Tuesday, June 30, 2015

Failing to the Cloud - and Back!

I attended Virtualization Field Day 5 last week! The usual Field Day disclaimers apply.

This network guy found himself way outside his comfort zone at a Virtualization event, but I had a fantastic time, and I learned a lot.

One of the things that really struck me was just how much virtualization platforms depend on mucking around with block storage in use by VMs. Half or more of the presentations hinged on it. Frankly, this notion terrifies the UNIX admin in me. I realize that we're not talking about UFS filesystems on SunOS4, but it seems those fragile old systems have really imprinted on me!

One of the VFD presenters was OneCloud Software, which presented a DR-via-Public-Cloud offering. The following bullets describing their solution came from here:

  • Auto discovers your on-premise assets; data and applications
  • Provides you with a simple policy engine to set RPO and RTO
  • Automatically provisions a fully functioning virtual data center in the cloud that mirrors your on-premise data center
  • Optimizes the economics of your data center in the cloud by eliminating unneeded compute costs and using the most cost-effective storage
  • Executes on-going data replication to keep the virtual data center in sync with the physical data center based on your RPO choices
  • Allows you to perform non-disruptive DR testing whenever needed
  • Provides failover and failback capabilities as needed
Not mentioned here are the provisioning of a VPN tunnel (public cloud to wherever the clients are), and the requisite re-numbering of VM network interfaces and tweaking of DNS records to support running pre-existing VMs in a new facility. This is normal stuff that you'd probably be talking about in a VMware SRM project anyway.

Most interesting to me is the data replication.

First, I'm still getting my head around the idea that it's safe to do this at all. Its obviously very popular, so I guess it's well established within the virtualization community that this is an Okay Thing To Do. I'd sure be thinking hard about any applications that write to block devices directly.

Next, there's the replication bit. VMware's OS-level write flush, snapshot, and dirty block tracking features are certainly involved in keeping the data in the public cloud synced up. I think I understand how that works.

But what about that last bullet? Failback? This is an interesting and key detail. Other folks in the room (who are much more knowledgable than I) were impressed by this feature and what it implies.

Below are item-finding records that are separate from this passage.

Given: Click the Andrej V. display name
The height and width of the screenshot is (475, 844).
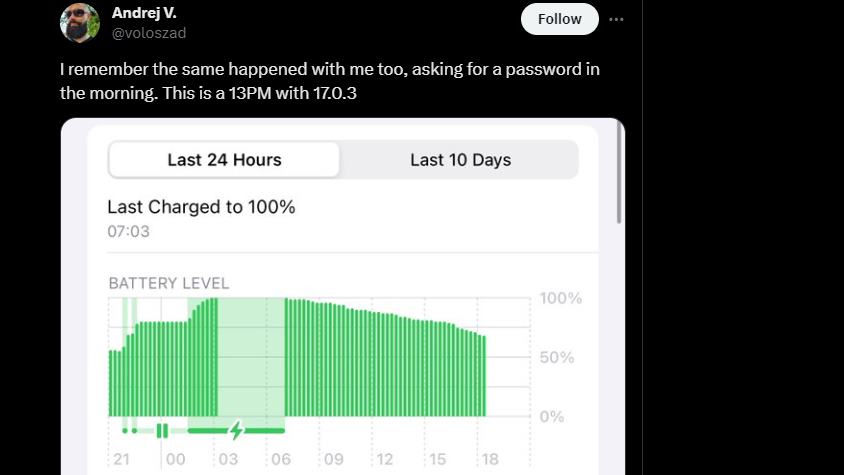Looking at the screenshot, I should click(144, 13).
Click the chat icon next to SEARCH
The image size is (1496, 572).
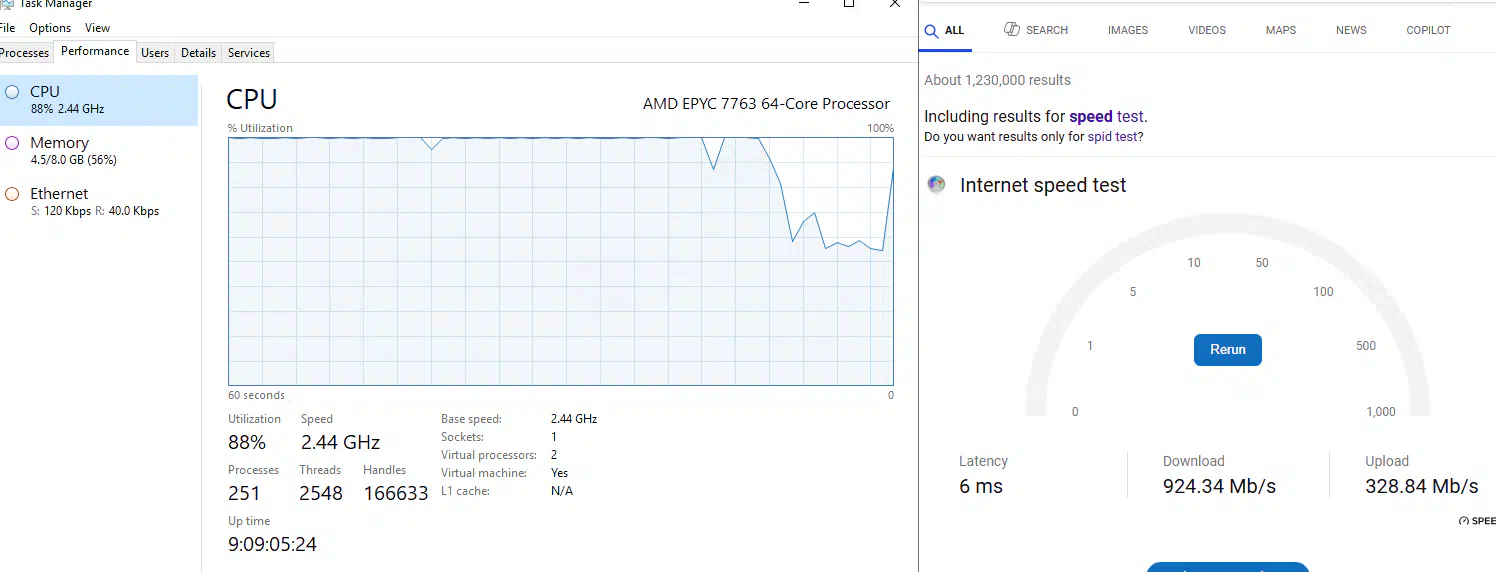[x=1012, y=30]
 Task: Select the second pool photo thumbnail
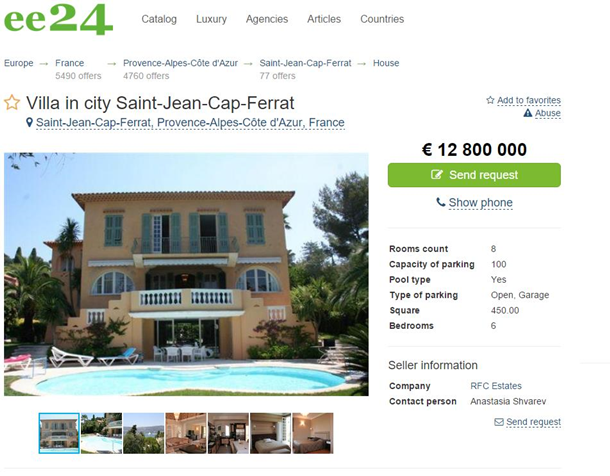click(x=101, y=432)
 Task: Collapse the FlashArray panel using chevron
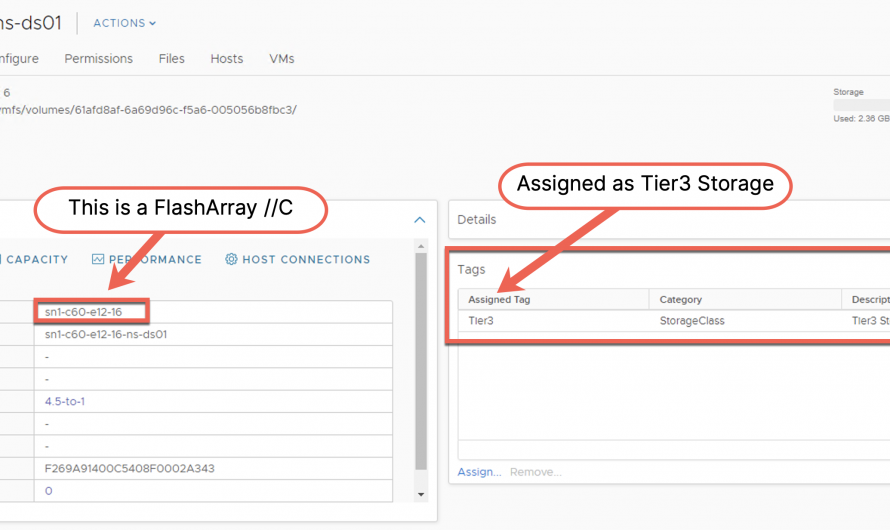[x=419, y=220]
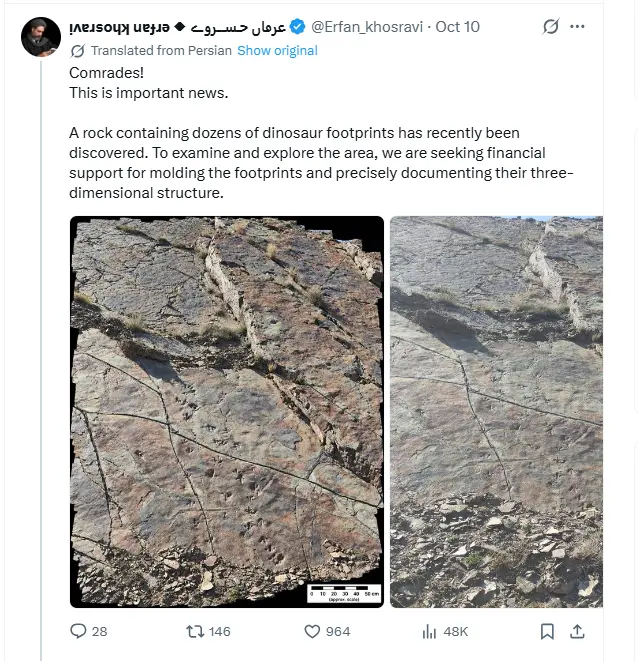Open the three-dot more options menu

coord(577,27)
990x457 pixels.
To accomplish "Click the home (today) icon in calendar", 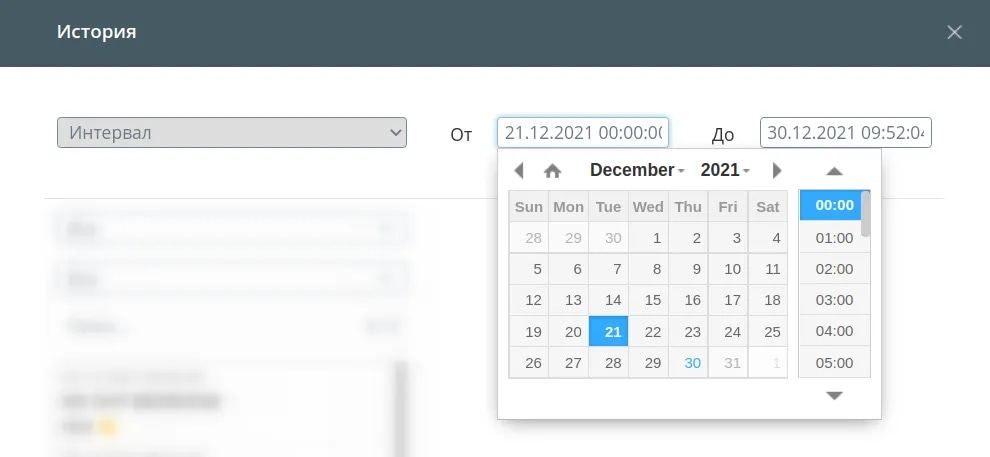I will [552, 170].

What does it imply? It implies data replication in the reverse direction. This is both interesting and hard because the snapshot feature of Amazon EBS presents each snapshot as a complete block device. Snapshots only consume storage space required by deltas, but the deltas themselves aren't directly available.

So, how is OneCloud effecting replication back to the primary data center? They're certainly not sending the entire VM image with every RPO interval. That would be insane, insanely expensive, and it would take forever. The answer from the OneCloud is secret sauce. Bummer.

I've got two guesses about what might be going on here:

  1. They're subverting the block storage or filesystem driver within the VM. We know they're inside the guest OS anyway, because they're fiddling around with network settings and forcing filesystem write flushes. Maybe the block storage driver has been replaced/tweaked so that it sends changes not only to the disk, but also to a replication agent within Amazon EC2. I do not think this is super likely.
  2. An agent running at Amazon EC2 is diff-ing snapshots at regular intervals, and serving up the resulting incremental changes. This is definitely the hard way from a heavy-lifting perspective, but is pretty straightforward.